TEXT UNDER STUDY.
==========

The Worst of Evils: The Fight Against Pain

  • Thomas Dormandy
Yale University Press: 2006. 560 pp. $35, £19.99 0300113226 | ISBN: 0-300-11322-6

Some years ago Australian poet Les Murray wrote a set of sonnets about his student days at Sydney University. The lines

With Duncan the Sydney historian who in an Aust- ralian course might send off the First Fleet by August

referred to Duncan McCallum, who was legendary for sometimes completing his lectures with the founding fleet still in Portsmouth. I felt that way about The Worst of Evils by Thomas Dormandy. Certainly human history is long, but our knowledge of the mechanisms of pain, and our capacity to treat it reasonably well, are quite recent, so it seems idiosyncratic for the author to take about 400 pages to reach the twentieth century.

In this odyssey, Dormandy tells an almost Homeric or Chaucerian saga, and if sometimes his divagations are rather too numerous, they are mostly interesting. Clearly, he is a learned man, but good — and cogent — writing demands selectiveness. You cannot put everything you know into a book; it fatigues the reader. His footnotes are numerous and sometimes florid, but even so I was often frustrated that some of his most interesting or dogmatic assertions were delivered ex cathedra, without substantiation. Regrettably, there are sufficient errors of fact to leave me uneasy, even when the author is at his most confident.

==========

GIVEN INFORMATION.
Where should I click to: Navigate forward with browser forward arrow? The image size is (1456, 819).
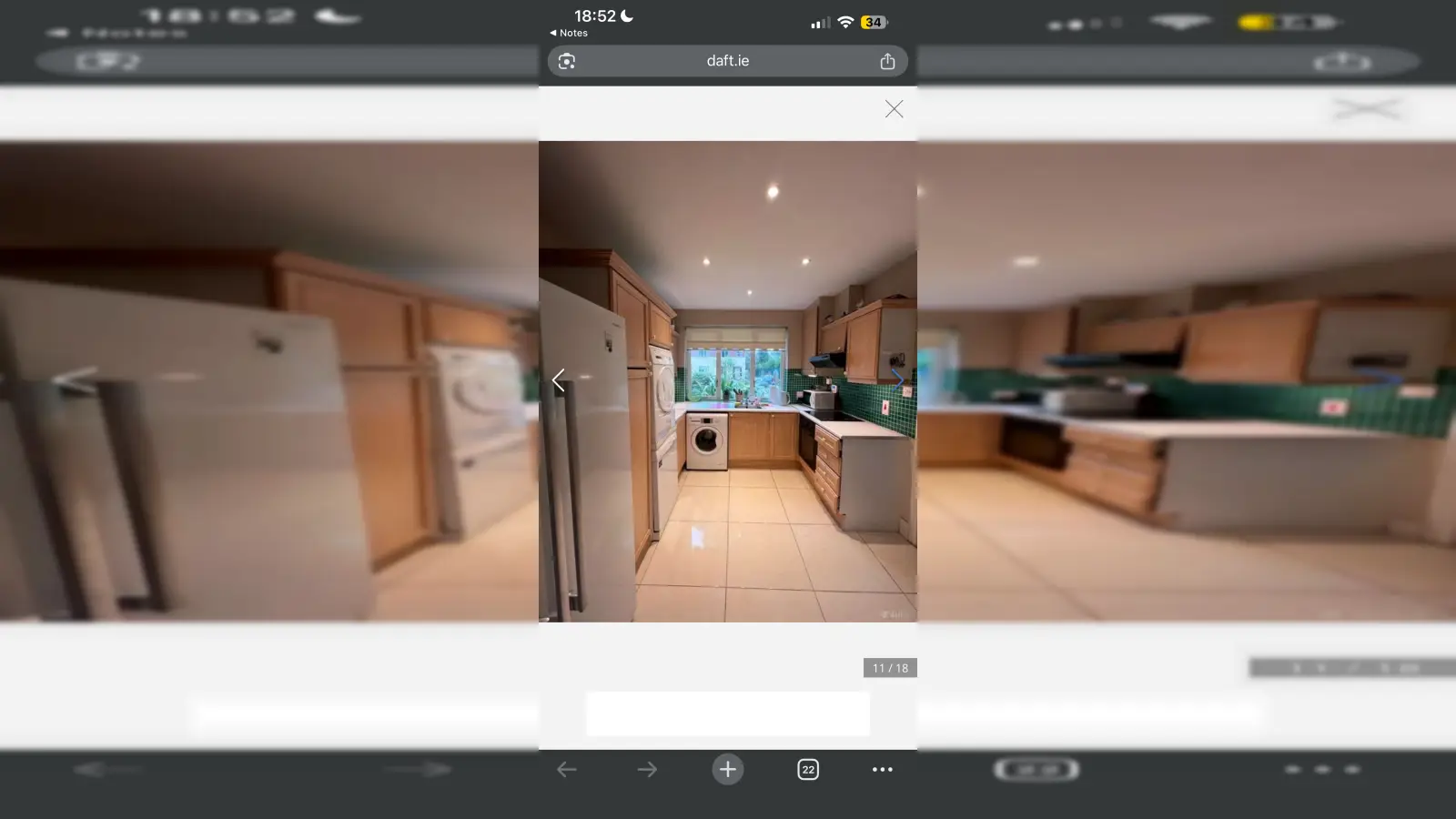[x=647, y=770]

==========

WHAT THE EXERCISE ASKS.
Rewrite the part of the book review between "referred to Duncan" and "the twentieth century.", inclusive, putting "Plymouth" in place of "Portsmouth". The lines have nothing to do with this.

RESULT FOR THIS TASK.
referred to Duncan McCallum, who was legendary for sometimes completing his lectures with the founding fleet still in Plymouth. I felt that way about The Worst of Evils by Thomas Dormandy. Certainly human history is long, but our knowledge of the mechanisms of pain, and our capacity to treat it reasonably well, are quite recent, so it seems idiosyncratic for the author to take about 400 pages to reach the twentieth century.